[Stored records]
┌──

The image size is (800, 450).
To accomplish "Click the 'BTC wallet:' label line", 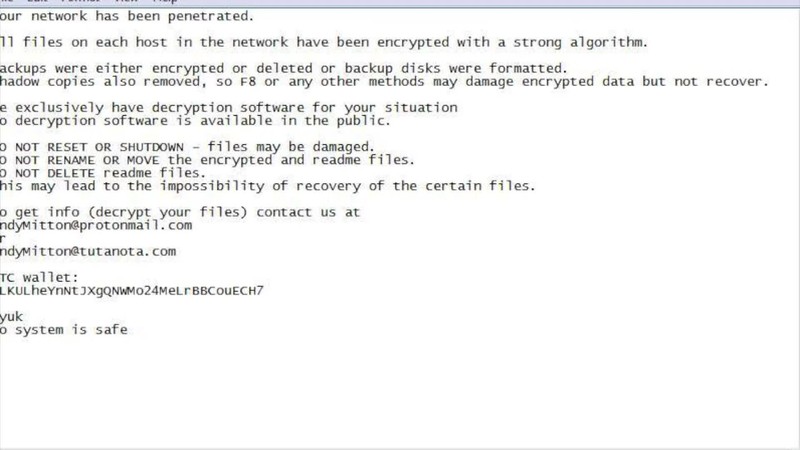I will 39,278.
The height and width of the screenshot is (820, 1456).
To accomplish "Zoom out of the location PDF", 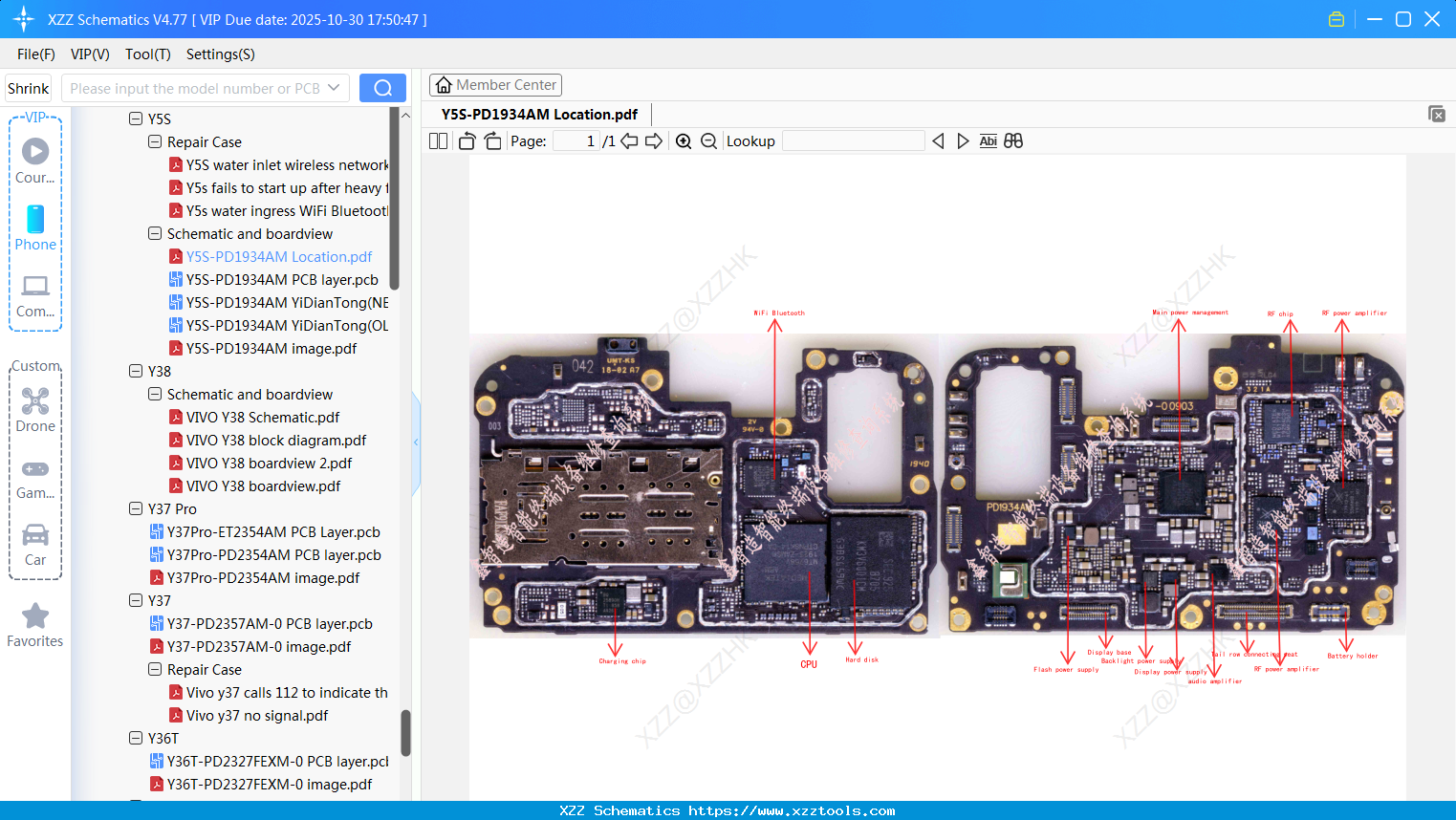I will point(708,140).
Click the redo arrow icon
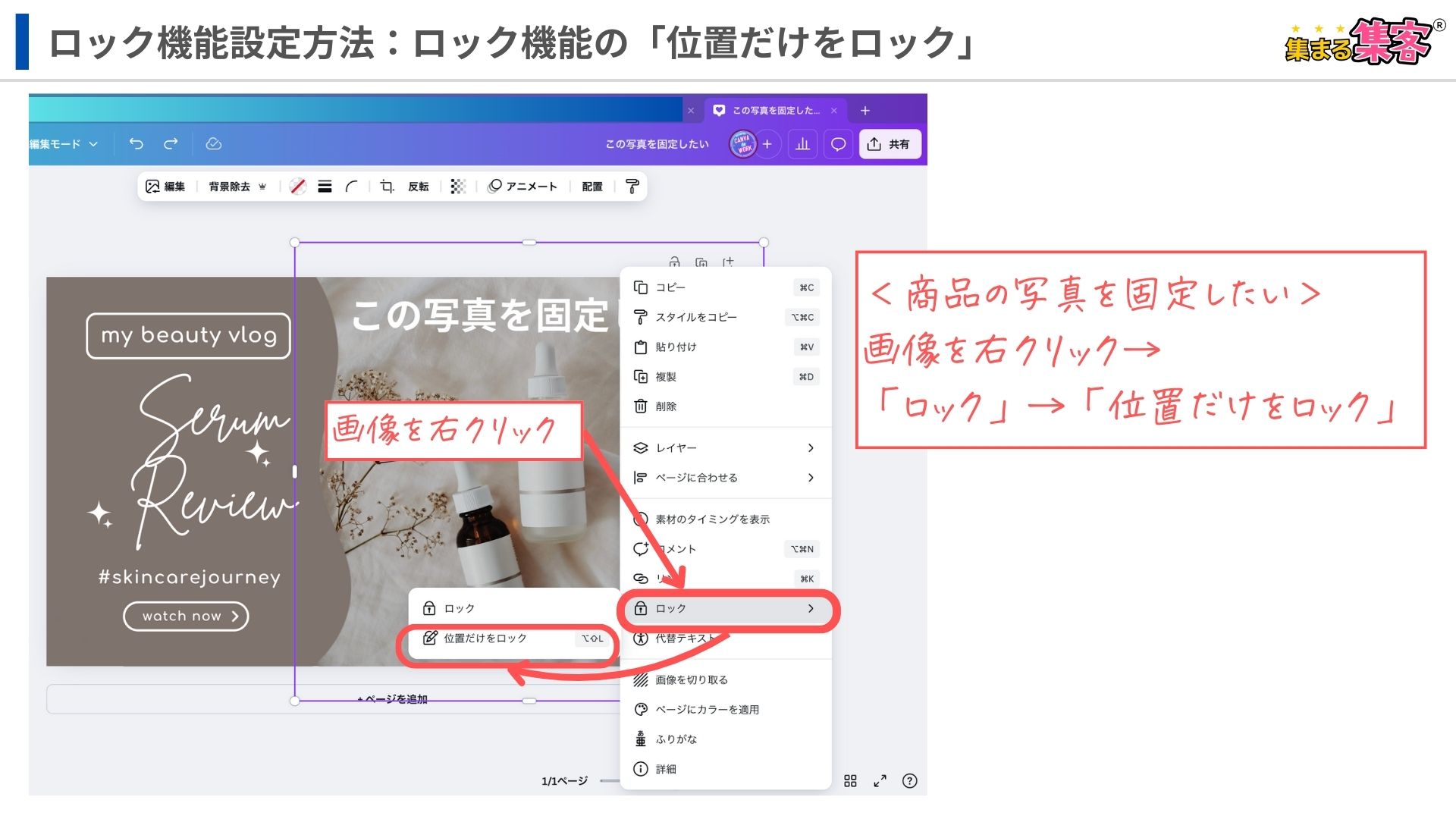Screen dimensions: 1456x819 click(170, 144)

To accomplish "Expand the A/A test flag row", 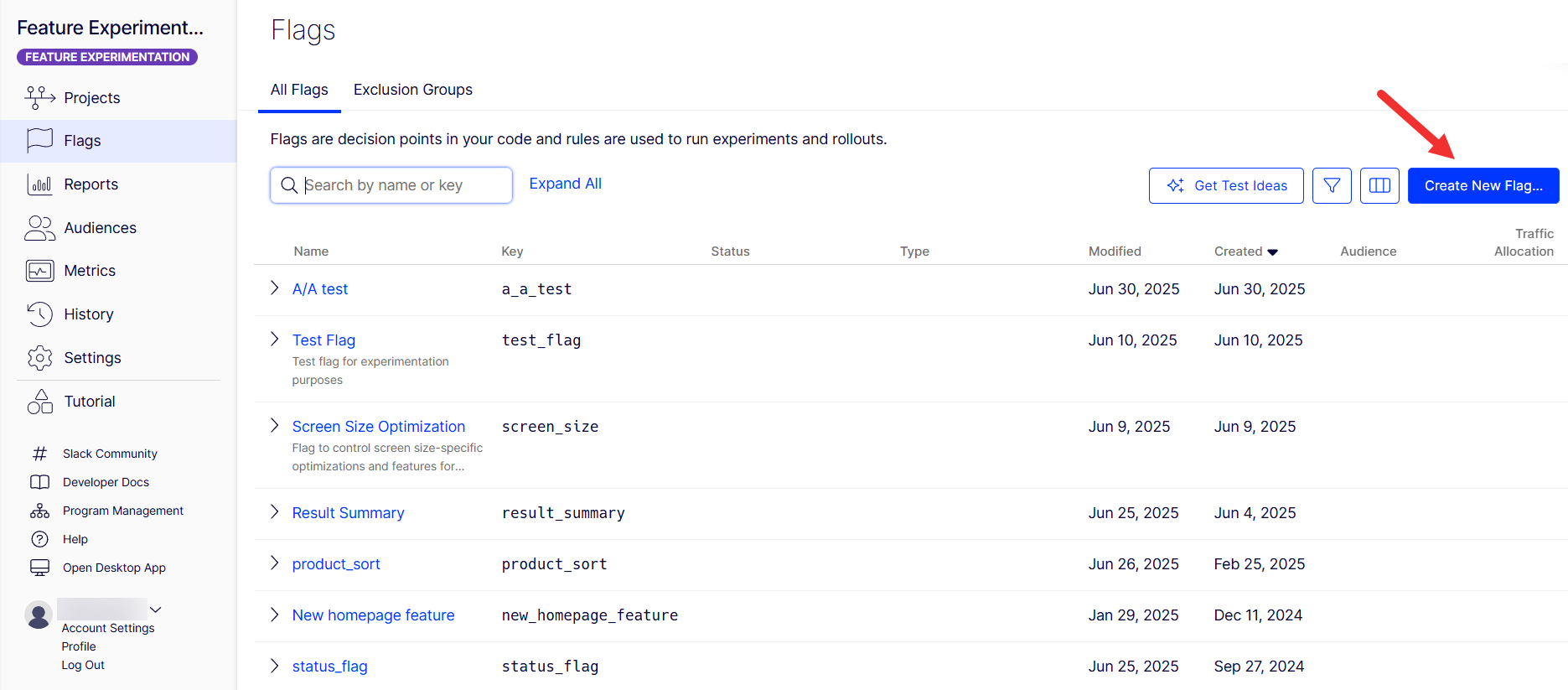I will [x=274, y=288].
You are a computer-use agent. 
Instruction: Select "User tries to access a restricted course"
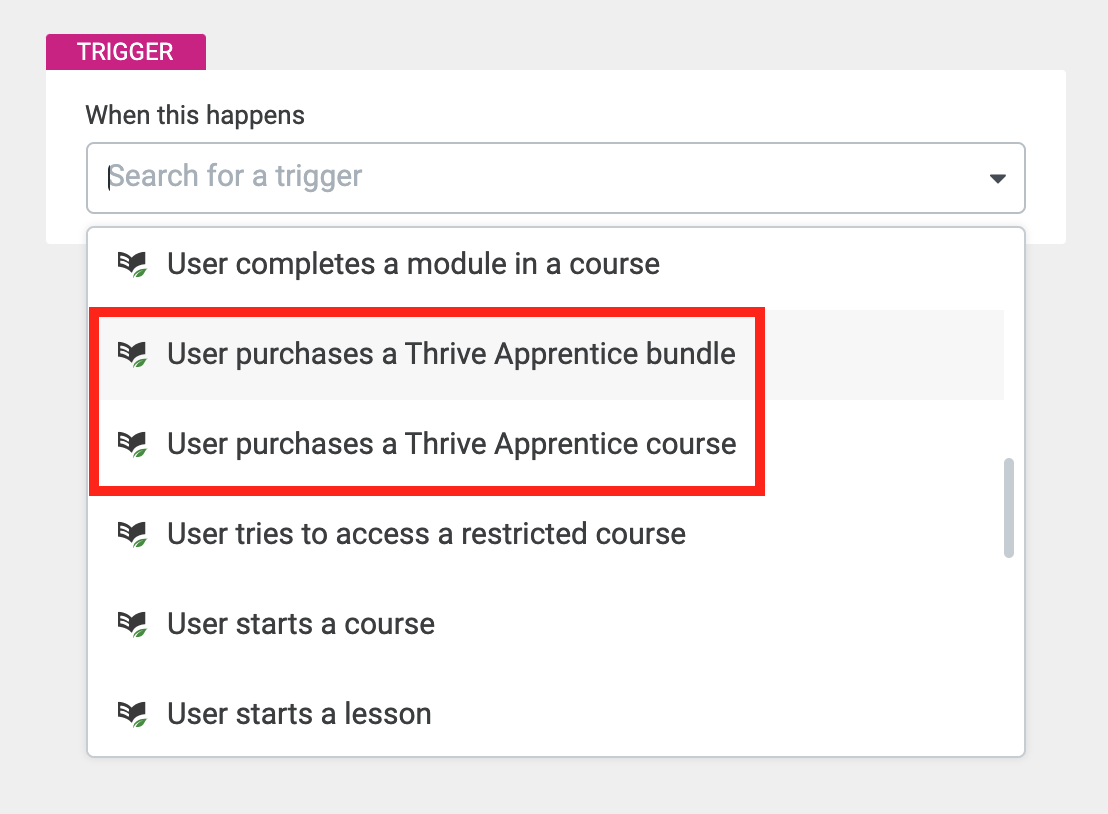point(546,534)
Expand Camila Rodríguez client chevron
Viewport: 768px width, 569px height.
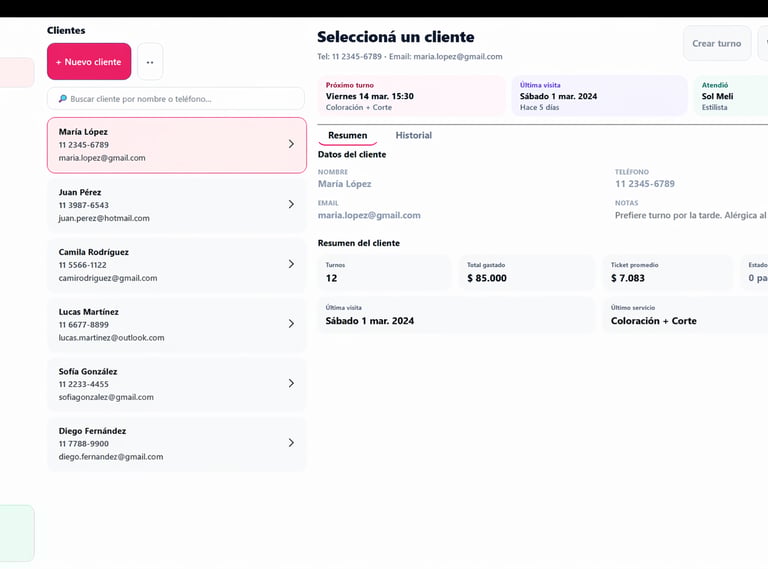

└──

What you are asked to do ▸
Your answer must be the exact lines from the one containing "Expand Camila Rodríguez client chevron" through the last line of the records above, with both included and no pictures.

Answer to this exercise ▸
Expand Camila Rodríguez client chevron
Viewport: 768px width, 569px height.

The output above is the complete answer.